### [Exercise]
Reproduce the passage on wedding halls and simchah customs word for word, in full.

### [Document excerpt]
####################

Surely no one thought of giving an engagement party or bris, pidyon haben, sheva brochos, in a hotel, as is common lately. Many would make the bris and pidyon in a shul and afterwards the meal would be at their home. The meal was intended for the immediate family, with some neighbors or relatives to make up a minyan.

This was all true until the time when the "goat that goes at the head of the flock" arrived. A poor person who was marrying off his only daughter went and, elated with simchah, sold all he had and went into debt to make the wedding in a hotel like the rich do. Many heard about this wedding and made a kal vochomer for themselves: If such a penniless person can make a wedding in a hotel, surely we who have more means can do so, and are obliged to do so. In a short while "everybody' was making weddings in hotels, including those who do not quite have the financial means to do so. Everyone wanted to be like "everybody," and in that way it became the custom that a wedding was made in a hotel.

But hotels were not built for this purpose, and only in a few of them was it at all possible to make weddings. Since the demand was overwhelming and people wanted "to be like everybody," special wedding halls sprouted one after the other. In this way the whole concept of wedding halls was born.

During this period there were still normal wedding halls, since even the really prosperous did not make a wedding for an enormous crowd, the way today even an ordinary avreich does. What happened was that the hall owners started to compete with each other. One of them with a sharp business sense built a gigantic hall and announced in the newspapers that his new hall has room for 250 guests! At that time, of course, only the rich allowed themselves to invite 250 people for their children's wedding meal. It did not take long, though, before "the goat that goes at the head of the flock," who has a meager livelihood, also made a magnificent wedding for 250 people. After that, of course, everyone else made a kal vochomer, and so it went. Soon everyone was making such a wedding, since everyone wanted to be like everybody.

The same applies to the exorbitant menus of the gigantic meals and the huge abundance of side dishes and various types of salads. Lately something else has been added in Eretz Yisroel: a "bar" at the entrance to the hall for those who do not take part in the meal. The tables of the bar are weighed down by an abundance of mouth-watering foods and snacks. A baal simchah who does not add a bar to the meal is considered insane. Also, from 250 guests for the meal, the standard has gone up to 400 for an average simchah. This is not the end. Things will continue to get out of control. In short, everything that the rich allow themselves to do immediately becomes adopted by the masses, since everyone wants to be like everybody.

####################

### [Dataset content]
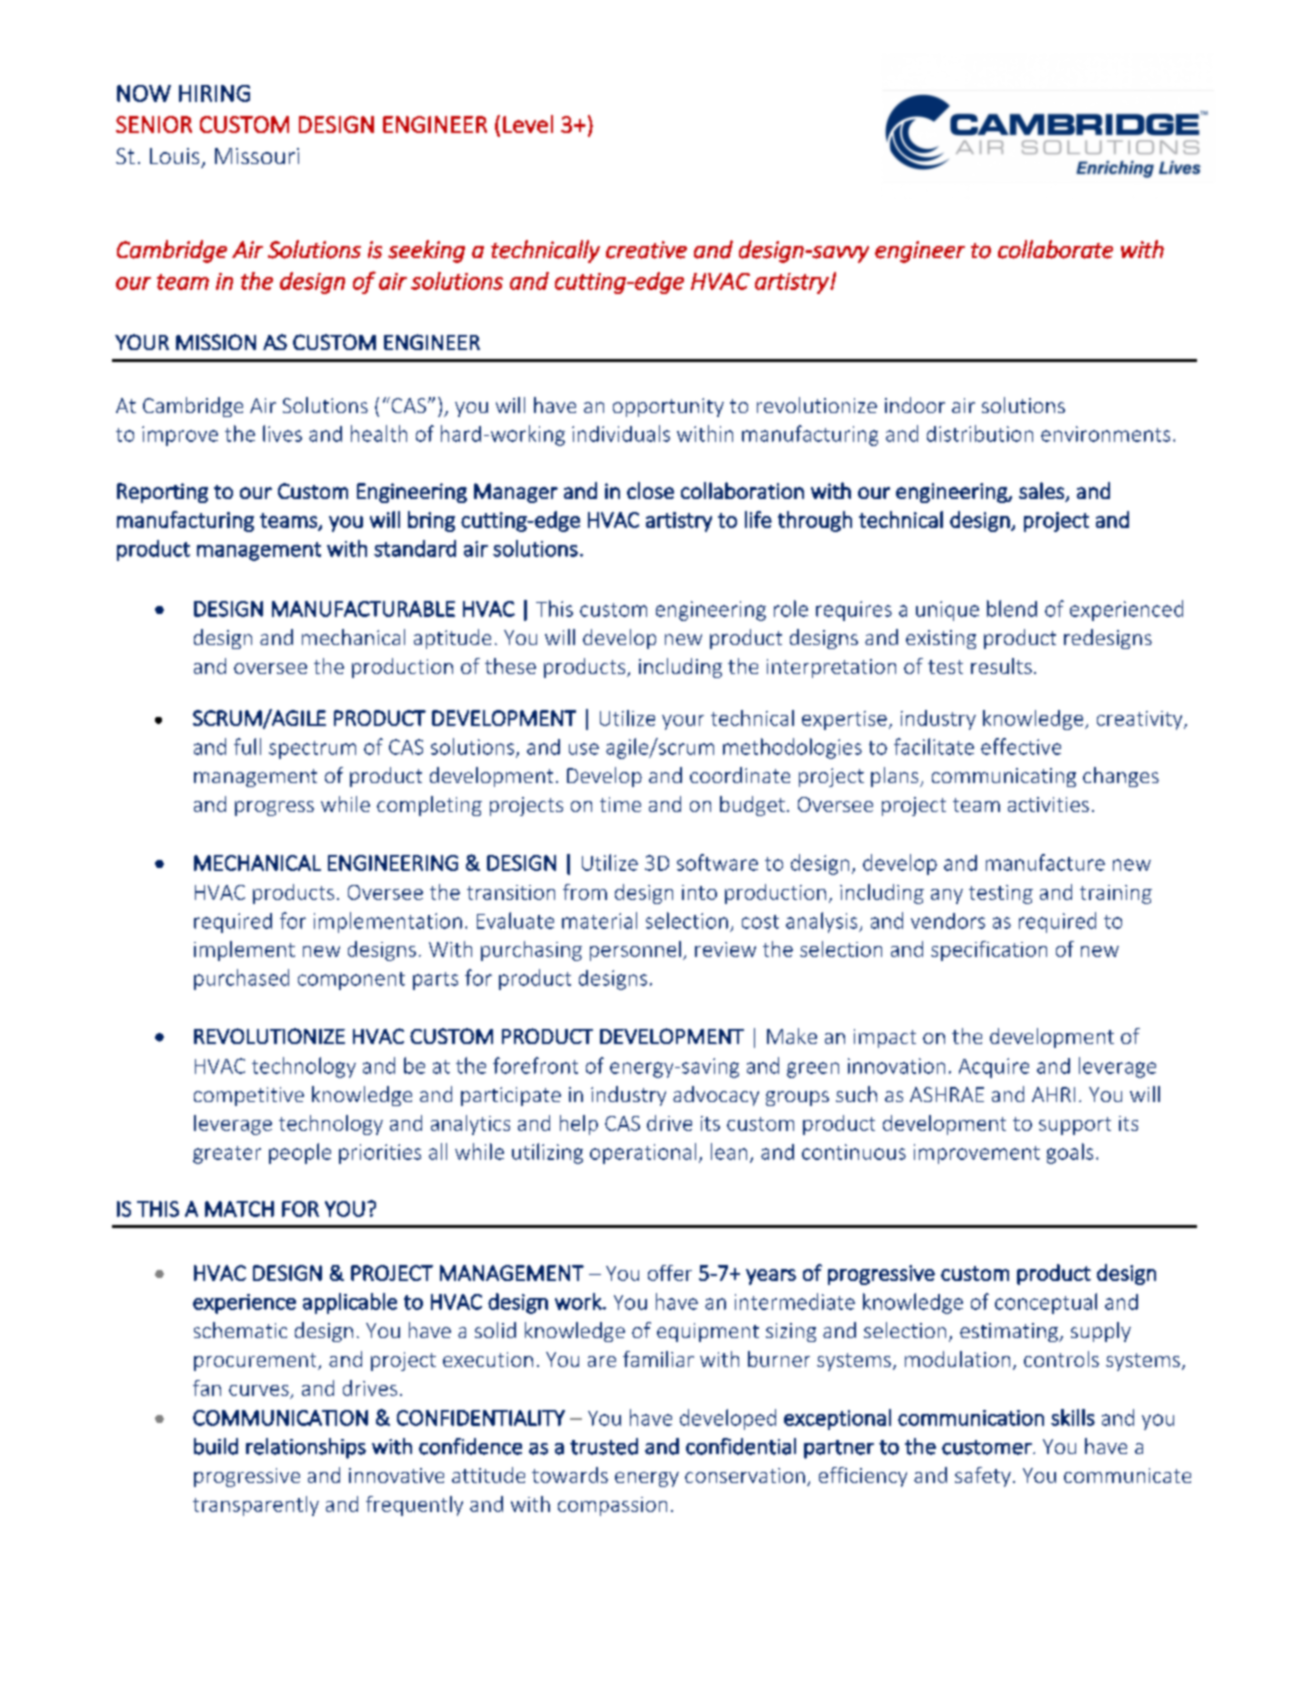  I want to click on sales, so click(1041, 490).
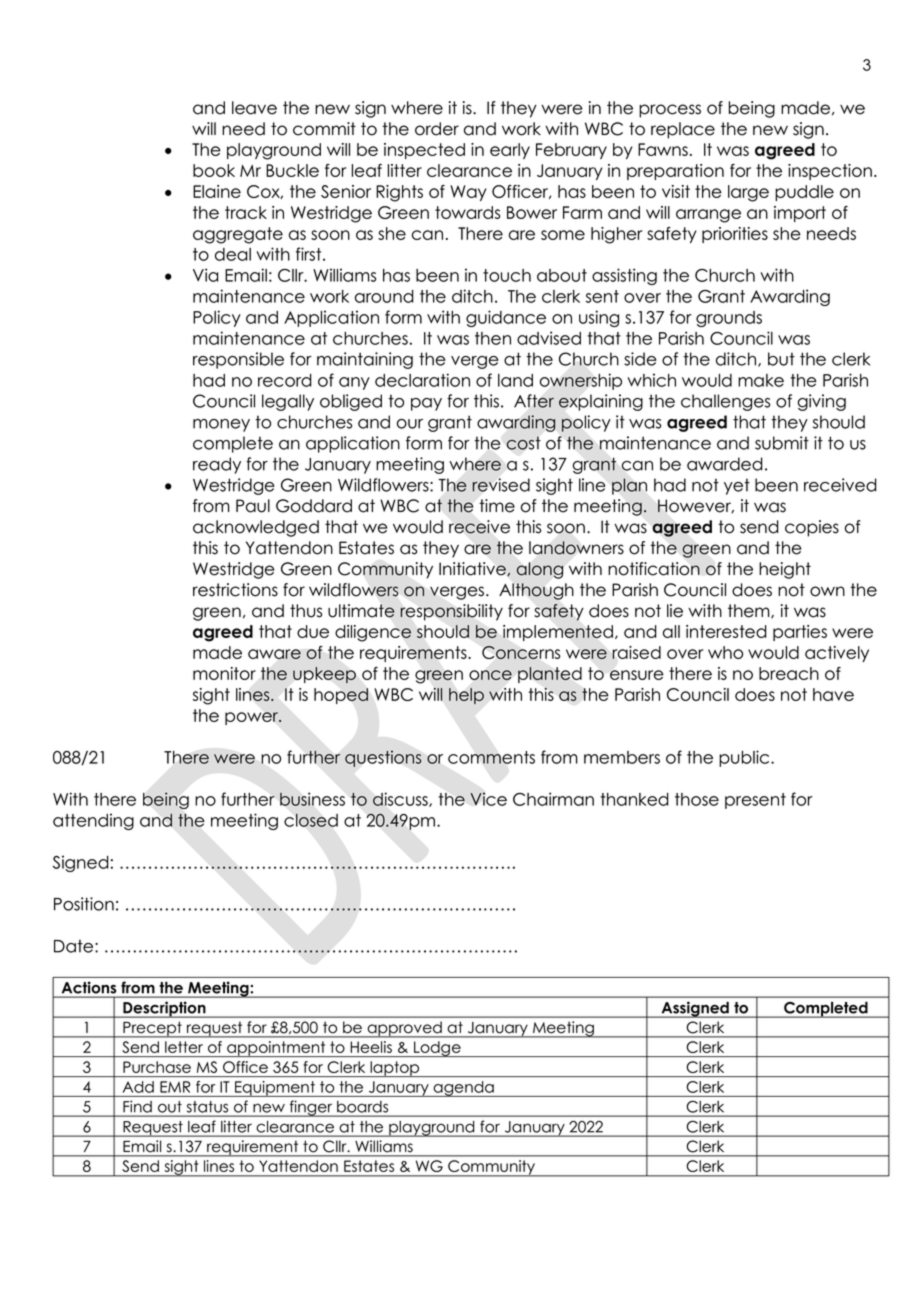 Image resolution: width=924 pixels, height=1308 pixels. I want to click on restrictions, so click(235, 590).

####################

### [Complete answer]
Surely no one thought of giving an engagement party or bris, pidyon haben, sheva brochos, in a hotel, as is common lately. Many would make the bris and pidyon in a shul and afterwards the meal would be at their home. The meal was intended for the immediate family, with some neighbors or relatives to make up a minyan.

This was all true until the time when the "goat that goes at the head of the flock" arrived. A poor person who was marrying off his only daughter went and, elated with simchah, sold all he had and went into debt to make the wedding in a hotel like the rich do. Many heard about this wedding and made a kal vochomer for themselves: If such a penniless person can make a wedding in a hotel, surely we who have more means can do so, and are obliged to do so. In a short while "everybody' was making weddings in hotels, including those who do not quite have the financial means to do so. Everyone wanted to be like "everybody," and in that way it became the custom that a wedding was made in a hotel.

But hotels were not built for this purpose, and only in a few of them was it at all possible to make weddings. Since the demand was overwhelming and people wanted "to be like everybody," special wedding halls sprouted one after the other. In this way the whole concept of wedding halls was born.

During this period there were still normal wedding halls, since even the really prosperous did not make a wedding for an enormous crowd, the way today even an ordinary avreich does. What happened was that the hall owners started to compete with each other. One of them with a sharp business sense built a gigantic hall and announced in the newspapers that his new hall has room for 250 guests! At that time, of course, only the rich allowed themselves to invite 250 people for their children's wedding meal. It did not take long, though, before "the goat that goes at the head of the flock," who has a meager livelihood, also made a magnificent wedding for 250 people. After that, of course, everyone else made a kal vochomer, and so it went. Soon everyone was making such a wedding, since everyone wanted to be like everybody.

The same applies to the exorbitant menus of the gigantic meals and the huge abundance of side dishes and various types of salads. Lately something else has been added in Eretz Yisroel: a "bar" at the entrance to the hall for those who do not take part in the meal. The tables of the bar are weighed down by an abundance of mouth-watering foods and snacks. A baal simchah who does not add a bar to the meal is considered insane. Also, from 250 guests for the meal, the standard has gone up to 400 for an average simchah. This is not the end. Things will continue to get out of control. In short, everything that the rich allow themselves to do immediately becomes adopted by the masses, since everyone wants to be like everybody.